_Aim of the task:_
The answer must consist only of the lines from the line with "You are a computer-use agent. The" to the line with "The image size is (1456, 819).", both included, exactly as they stand below.

===============

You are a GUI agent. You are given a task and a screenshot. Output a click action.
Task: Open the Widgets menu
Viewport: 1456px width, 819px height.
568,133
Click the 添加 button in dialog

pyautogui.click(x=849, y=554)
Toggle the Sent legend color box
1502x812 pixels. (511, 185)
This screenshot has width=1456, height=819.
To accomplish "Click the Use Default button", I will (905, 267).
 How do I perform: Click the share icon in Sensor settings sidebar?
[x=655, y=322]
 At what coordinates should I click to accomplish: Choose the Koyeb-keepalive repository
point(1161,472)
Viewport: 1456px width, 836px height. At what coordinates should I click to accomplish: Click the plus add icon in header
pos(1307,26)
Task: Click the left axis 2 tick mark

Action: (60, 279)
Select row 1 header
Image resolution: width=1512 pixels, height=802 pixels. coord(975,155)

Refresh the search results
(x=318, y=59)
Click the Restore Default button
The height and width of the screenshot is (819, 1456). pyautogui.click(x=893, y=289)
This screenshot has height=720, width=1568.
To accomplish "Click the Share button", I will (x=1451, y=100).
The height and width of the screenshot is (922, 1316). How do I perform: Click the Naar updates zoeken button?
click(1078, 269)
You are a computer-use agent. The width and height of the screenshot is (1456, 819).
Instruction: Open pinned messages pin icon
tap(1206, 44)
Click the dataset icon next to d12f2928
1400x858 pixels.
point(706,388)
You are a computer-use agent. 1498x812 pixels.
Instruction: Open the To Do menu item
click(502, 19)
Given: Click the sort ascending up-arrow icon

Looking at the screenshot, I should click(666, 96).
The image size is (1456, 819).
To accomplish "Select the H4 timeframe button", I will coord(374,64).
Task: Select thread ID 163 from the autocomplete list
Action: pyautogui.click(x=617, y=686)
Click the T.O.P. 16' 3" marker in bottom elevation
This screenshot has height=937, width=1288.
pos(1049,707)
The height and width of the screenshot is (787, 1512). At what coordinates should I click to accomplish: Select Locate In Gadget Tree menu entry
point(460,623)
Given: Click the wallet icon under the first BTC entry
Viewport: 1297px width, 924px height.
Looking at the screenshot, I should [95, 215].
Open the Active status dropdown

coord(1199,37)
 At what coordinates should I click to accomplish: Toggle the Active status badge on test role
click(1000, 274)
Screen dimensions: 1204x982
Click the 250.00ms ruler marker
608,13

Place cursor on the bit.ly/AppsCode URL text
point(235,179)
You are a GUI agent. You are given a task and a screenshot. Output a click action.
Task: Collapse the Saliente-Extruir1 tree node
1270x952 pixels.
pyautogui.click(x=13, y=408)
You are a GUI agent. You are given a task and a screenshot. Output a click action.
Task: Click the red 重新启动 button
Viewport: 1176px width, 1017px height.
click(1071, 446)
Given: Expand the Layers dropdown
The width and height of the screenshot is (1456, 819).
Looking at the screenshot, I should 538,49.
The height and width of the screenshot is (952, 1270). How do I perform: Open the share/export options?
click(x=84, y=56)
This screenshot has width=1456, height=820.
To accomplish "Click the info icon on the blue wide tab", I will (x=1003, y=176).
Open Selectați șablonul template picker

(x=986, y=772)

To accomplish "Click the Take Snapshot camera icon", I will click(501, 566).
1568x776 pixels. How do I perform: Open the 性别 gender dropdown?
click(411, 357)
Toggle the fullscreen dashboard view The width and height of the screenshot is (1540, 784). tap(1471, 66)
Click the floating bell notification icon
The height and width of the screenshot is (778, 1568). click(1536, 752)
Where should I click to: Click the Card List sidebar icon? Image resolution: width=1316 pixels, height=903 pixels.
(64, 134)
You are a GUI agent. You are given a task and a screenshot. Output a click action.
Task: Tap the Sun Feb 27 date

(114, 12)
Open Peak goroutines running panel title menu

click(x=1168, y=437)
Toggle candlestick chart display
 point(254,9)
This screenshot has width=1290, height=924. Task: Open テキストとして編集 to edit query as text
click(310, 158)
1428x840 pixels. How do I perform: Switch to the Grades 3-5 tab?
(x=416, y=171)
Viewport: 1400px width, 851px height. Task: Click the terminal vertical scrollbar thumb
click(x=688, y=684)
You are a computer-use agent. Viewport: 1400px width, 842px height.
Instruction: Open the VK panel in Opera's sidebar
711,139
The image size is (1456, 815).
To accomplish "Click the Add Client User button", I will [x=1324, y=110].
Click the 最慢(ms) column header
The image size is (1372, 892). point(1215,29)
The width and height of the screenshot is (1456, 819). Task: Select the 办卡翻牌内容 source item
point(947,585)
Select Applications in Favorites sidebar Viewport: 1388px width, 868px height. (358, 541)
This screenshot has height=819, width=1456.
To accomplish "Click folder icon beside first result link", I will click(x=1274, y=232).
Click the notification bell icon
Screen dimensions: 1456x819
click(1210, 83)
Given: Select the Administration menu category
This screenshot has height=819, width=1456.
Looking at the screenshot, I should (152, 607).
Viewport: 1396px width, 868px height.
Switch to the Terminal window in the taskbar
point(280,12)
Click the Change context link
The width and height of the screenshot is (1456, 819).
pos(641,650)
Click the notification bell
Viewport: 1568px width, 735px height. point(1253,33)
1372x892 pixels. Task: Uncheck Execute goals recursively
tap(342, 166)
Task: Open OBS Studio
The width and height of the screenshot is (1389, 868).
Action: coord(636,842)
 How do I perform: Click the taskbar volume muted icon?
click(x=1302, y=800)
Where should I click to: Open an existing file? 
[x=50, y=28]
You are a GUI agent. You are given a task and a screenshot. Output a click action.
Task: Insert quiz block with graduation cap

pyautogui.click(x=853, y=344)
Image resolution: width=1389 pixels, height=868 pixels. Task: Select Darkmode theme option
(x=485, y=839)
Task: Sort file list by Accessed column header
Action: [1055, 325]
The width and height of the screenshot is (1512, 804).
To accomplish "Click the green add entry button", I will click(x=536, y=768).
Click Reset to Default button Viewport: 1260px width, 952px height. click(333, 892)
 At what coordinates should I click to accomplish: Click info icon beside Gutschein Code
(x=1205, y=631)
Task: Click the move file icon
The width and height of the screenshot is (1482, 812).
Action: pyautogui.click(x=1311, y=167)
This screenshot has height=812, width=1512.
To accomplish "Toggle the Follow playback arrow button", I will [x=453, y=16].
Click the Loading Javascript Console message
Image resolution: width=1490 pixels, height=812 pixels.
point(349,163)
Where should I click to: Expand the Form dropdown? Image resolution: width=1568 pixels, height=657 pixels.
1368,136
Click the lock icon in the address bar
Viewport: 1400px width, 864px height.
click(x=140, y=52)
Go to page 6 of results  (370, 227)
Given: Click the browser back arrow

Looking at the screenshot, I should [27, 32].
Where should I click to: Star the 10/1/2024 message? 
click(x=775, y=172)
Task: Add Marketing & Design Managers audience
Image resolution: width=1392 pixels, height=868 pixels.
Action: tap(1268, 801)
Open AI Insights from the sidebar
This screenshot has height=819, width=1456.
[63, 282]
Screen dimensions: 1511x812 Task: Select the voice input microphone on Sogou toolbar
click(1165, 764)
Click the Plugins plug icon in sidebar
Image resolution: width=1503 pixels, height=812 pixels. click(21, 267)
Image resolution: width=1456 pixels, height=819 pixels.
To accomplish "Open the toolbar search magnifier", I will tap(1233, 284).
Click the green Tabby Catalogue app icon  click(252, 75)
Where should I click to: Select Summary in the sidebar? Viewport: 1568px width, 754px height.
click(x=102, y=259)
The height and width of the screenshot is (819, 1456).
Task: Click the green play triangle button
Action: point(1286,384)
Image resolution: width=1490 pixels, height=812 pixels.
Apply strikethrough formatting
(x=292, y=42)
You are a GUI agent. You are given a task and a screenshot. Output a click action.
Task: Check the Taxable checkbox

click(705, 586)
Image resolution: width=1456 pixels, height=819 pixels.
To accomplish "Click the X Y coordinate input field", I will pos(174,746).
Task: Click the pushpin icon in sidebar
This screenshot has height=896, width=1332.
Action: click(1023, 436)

===============

_Written response:_
You are a computer-use agent. The width and height of the screenshot is (1456, 819).
Instruction: Open pinned messages pin icon
tap(1206, 44)
Click the dataset icon next to d12f2928
1400x858 pixels.
point(706,388)
You are a computer-use agent. 1498x812 pixels.
Instruction: Open the To Do menu item
click(502, 19)
Given: Click the sort ascending up-arrow icon

Looking at the screenshot, I should click(666, 96).
The image size is (1456, 819).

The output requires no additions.